QUOTED TEXT:
────────────────────

[llvm] r210361 - Fixed a bug in lowering shuffle_vectors to insertps

Serge Pavlov sepavloff at gmail.com
Sat Jun 21 08:28:23 PDT 2014


The fix caused http://llvm.org/bugs/show_bug.cgi?id=20087

Thanks,
--Serge


2014-06-07 1:07 GMT+07:00 Filipe Cabecinhas <me at filcab.net>:

> Author: filcab
> Date: Fri Jun  6 13:07:06 2014
> New Revision: 210361
>
> URL: http://llvm.org/viewvc/llvm-project?rev=210361&view=rev
> Log:
> Fixed a bug in lowering shuffle_vectors to insertps
>
> Summary:
> We were being too strict and not accounting for undefs.
> Added a test case and fixed another one where we improved codegen.

────────────────────

COLLECTED MATERIAL:
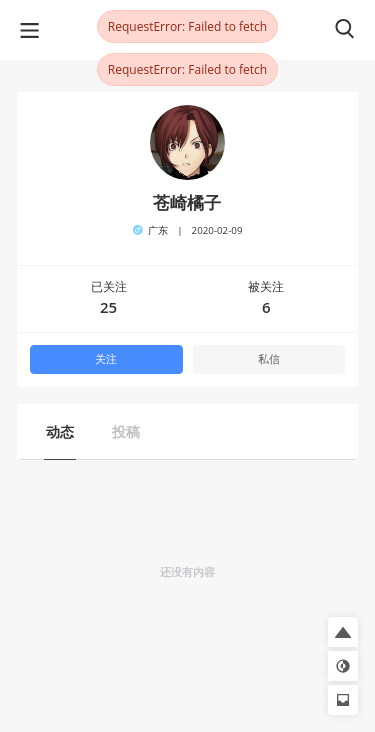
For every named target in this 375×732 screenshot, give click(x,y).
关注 (106, 359)
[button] (343, 632)
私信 (269, 359)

────────────────────

TASKS TO CARRY OUT:
a) In the message, condense the summary paragraph beginning "We were being too strict" into a short bulleted list that keeps its main facts.
b) Reproduce the part of the message between "2014-06-07 1:07 GMT+07:00" and "we improved codegen.", inclusive.
The data above aren't needed for this work.

ANSWERS TO EACH TASK:
a)
- The lowering was too strict and didn't account for undefs.
- A test case was added.
- Another test was fixed where codegen had improved.

b)
2014-06-07 1:07 GMT+07:00 Filipe Cabecinhas <me at filcab.net>:

> Author: filcab
> Date: Fri Jun  6 13:07:06 2014
> New Revision: 210361
>
> URL: http://llvm.org/viewvc/llvm-project?rev=210361&view=rev
> Log:
> Fixed a bug in lowering shuffle_vectors to insertps
>
> Summary:
> We were being too strict and not accounting for undefs.
> Added a test case and fixed another one where we improved codegen.